> **Material for this task**
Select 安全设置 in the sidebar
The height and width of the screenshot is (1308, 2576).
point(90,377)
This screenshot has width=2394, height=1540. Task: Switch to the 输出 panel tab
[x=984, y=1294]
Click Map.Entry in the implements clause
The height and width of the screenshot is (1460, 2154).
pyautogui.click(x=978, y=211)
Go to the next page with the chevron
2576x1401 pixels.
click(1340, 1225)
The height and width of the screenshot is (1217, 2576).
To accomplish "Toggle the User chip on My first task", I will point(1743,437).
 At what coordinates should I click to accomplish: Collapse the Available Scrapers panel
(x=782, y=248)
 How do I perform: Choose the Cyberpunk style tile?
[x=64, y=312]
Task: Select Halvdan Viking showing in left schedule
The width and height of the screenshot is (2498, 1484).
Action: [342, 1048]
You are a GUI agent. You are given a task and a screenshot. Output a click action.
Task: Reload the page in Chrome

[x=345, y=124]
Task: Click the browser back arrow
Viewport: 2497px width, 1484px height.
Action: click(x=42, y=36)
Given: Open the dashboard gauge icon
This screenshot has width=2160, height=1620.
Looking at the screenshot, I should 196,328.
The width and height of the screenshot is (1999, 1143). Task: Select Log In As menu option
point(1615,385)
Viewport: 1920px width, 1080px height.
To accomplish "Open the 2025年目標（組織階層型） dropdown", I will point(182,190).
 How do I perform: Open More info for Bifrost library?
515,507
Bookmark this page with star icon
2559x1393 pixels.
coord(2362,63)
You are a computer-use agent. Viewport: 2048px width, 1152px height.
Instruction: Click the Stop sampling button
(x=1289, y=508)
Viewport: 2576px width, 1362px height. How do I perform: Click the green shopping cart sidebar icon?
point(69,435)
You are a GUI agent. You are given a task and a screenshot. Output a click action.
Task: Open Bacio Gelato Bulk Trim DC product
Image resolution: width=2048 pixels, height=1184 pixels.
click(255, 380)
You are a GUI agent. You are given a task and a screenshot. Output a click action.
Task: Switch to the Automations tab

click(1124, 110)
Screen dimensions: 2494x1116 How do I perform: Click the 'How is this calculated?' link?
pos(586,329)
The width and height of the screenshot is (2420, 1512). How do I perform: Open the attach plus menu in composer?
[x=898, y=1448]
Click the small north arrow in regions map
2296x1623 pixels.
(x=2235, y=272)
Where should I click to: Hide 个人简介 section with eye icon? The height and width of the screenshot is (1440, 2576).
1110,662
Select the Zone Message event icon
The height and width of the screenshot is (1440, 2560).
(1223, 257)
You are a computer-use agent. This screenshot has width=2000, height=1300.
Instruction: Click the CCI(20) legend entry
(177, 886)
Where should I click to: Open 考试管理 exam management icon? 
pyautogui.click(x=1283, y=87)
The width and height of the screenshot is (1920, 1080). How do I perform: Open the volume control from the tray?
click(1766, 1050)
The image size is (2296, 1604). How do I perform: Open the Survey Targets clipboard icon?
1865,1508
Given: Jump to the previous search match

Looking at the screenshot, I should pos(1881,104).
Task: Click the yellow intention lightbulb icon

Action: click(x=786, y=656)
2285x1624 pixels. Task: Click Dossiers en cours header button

> **Task objective**
Starting from the line that contains "Task: Open Bacio Gelato Bulk Trim DC product", give again every line to the last line of the data, exactly. Include nothing else.

> **Response to the exercise**
Task: Open Bacio Gelato Bulk Trim DC product
Image resolution: width=2048 pixels, height=1184 pixels.
click(255, 380)
You are a GUI agent. You are given a task and a screenshot. Output a click action.
Task: Switch to the Automations tab

click(1124, 110)
Screen dimensions: 2494x1116 How do I perform: Click the 'How is this calculated?' link?
pos(586,329)
The width and height of the screenshot is (2420, 1512). How do I perform: Open the attach plus menu in composer?
[x=898, y=1448]
Click the small north arrow in regions map
2296x1623 pixels.
(x=2235, y=272)
Where should I click to: Hide 个人简介 section with eye icon? The height and width of the screenshot is (1440, 2576).
1110,662
Select the Zone Message event icon
The height and width of the screenshot is (1440, 2560).
(1223, 257)
You are a computer-use agent. This screenshot has width=2000, height=1300.
Instruction: Click the CCI(20) legend entry
(177, 886)
Where should I click to: Open 考试管理 exam management icon? 
pyautogui.click(x=1283, y=87)
The width and height of the screenshot is (1920, 1080). How do I perform: Open the volume control from the tray?
click(1766, 1050)
The image size is (2296, 1604). How do I perform: Open the Survey Targets clipboard icon?
1865,1508
Given: Jump to the previous search match

Looking at the screenshot, I should pos(1881,104).
Task: Click the yellow intention lightbulb icon

Action: click(x=786, y=656)
2285x1624 pixels. Task: Click Dossiers en cours header button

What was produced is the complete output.